The short version is that liberals don't want to deal with consequences, especially natural ones and especially consequences of sex. While Ms. Farris takes a passing swipe at the record of the abstinence-based "sex education" programs Perry has championed (ineffectual both because she clearly doesn't care about the issue of teen sexual activity, and because the only source she gives admits there's not enough knowledge to base a conclusion on), her main point is – guess what? – a huffy defense of what's been ironically labeled "reproductive rights". Which rights are otherwise known as abortion and indiscriminate birth control, which it's imagined the government should somehow pay for. Never mind that the government's never officially and en masse done anything like that until Obama did his thing. Now it's done, Perry possibly undoing that measure would be a violation of these rights. Wait, what?
(And Ms. Farris, that "DIC" you talk about? If Perry were elected and created any such institution, with the current mood of the Republican party he'd lose half his support – or haven't you heard about the Tea Party and limited government?)
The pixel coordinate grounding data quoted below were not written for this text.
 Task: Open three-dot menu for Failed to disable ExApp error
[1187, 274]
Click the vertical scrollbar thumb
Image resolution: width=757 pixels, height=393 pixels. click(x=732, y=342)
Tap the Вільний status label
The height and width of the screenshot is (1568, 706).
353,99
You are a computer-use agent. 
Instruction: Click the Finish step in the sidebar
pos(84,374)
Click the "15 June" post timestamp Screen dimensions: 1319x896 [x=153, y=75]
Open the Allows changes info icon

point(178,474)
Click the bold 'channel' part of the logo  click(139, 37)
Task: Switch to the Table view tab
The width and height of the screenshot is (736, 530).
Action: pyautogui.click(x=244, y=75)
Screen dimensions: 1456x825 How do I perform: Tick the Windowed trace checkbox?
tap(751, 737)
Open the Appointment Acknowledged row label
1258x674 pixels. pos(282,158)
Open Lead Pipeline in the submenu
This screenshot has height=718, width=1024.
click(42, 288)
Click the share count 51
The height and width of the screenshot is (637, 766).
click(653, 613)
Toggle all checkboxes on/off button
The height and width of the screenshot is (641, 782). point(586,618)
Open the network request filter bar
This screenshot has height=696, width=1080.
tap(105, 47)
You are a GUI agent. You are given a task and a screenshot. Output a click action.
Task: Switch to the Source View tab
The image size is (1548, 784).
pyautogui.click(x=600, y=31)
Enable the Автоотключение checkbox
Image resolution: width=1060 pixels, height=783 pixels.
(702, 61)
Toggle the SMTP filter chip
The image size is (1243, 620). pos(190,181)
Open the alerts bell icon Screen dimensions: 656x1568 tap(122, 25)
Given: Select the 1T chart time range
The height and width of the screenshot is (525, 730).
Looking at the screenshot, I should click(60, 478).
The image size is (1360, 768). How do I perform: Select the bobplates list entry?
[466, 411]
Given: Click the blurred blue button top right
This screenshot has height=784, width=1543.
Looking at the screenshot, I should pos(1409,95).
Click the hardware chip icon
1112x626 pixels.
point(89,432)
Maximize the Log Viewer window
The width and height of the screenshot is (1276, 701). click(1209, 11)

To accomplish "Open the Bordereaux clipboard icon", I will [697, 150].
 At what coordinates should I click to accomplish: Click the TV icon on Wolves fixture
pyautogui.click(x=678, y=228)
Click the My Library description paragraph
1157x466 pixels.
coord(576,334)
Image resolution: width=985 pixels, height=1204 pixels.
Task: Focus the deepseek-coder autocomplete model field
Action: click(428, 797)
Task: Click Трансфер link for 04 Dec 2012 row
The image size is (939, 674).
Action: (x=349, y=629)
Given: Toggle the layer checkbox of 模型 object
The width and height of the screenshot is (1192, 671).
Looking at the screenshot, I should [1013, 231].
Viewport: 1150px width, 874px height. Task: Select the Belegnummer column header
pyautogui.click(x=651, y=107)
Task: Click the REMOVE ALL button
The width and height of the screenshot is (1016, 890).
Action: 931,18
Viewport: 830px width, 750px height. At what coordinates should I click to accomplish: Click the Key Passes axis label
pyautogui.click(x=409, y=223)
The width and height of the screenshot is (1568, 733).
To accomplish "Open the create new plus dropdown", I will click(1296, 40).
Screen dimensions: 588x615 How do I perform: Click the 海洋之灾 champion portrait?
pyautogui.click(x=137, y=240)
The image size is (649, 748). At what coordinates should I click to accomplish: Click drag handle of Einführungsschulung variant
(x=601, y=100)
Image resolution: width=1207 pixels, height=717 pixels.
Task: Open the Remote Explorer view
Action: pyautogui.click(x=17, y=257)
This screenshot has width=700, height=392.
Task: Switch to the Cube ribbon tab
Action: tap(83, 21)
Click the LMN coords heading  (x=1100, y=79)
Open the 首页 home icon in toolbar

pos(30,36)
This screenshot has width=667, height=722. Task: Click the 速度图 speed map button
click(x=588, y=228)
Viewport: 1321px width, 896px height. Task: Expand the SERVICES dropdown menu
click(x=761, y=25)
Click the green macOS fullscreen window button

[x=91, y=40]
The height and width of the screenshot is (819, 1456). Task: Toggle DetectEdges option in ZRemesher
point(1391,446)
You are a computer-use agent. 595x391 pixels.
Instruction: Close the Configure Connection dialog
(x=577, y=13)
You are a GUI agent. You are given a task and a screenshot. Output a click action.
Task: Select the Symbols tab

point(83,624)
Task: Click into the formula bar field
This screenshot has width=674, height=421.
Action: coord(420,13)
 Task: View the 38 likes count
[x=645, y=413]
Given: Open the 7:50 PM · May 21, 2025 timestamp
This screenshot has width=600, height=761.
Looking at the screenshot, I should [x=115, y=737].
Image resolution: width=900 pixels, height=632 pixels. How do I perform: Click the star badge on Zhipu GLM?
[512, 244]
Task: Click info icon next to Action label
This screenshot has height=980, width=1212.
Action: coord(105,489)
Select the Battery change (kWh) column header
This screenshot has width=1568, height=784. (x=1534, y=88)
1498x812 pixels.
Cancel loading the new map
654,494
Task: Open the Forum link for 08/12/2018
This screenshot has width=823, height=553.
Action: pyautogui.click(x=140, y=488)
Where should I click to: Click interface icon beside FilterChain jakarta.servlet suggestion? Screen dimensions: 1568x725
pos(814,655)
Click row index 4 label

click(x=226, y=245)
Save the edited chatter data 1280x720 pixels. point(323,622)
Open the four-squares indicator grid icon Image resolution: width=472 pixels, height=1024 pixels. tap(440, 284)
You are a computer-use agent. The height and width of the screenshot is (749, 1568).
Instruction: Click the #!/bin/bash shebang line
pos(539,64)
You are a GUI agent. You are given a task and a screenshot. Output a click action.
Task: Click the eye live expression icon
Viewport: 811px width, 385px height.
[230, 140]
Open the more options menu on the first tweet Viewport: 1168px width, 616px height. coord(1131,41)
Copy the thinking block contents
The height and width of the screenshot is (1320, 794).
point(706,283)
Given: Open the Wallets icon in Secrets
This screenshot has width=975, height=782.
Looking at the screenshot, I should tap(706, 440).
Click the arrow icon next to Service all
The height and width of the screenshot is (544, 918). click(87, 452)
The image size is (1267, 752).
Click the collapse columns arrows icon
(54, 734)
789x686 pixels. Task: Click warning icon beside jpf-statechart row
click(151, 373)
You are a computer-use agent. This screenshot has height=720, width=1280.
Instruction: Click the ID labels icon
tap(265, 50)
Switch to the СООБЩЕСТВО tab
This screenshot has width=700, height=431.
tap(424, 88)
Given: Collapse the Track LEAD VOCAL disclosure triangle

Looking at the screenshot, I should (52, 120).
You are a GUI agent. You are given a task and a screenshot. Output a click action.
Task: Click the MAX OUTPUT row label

I mock, I summarize. Here's a fun one: the article doesn't even mention the decision that most concerns most Republicans, the HPV vaccine debacle. Me, I've heard other sources question whether the vaccine works as well as it should, whether he violated Texas' constitutional procedure, and so forth, and that makes me a little leery. But Perry pushed this women's health initiative through in the face of his (Republican) legislature which in fact overturned it. Bad idea? Maybe. But where's the narrative about Perry courageously standing up to his party to do something for women?
...Yeah, I didn't think so. Apparently all that matters any more to the feminist left is the right to kill children.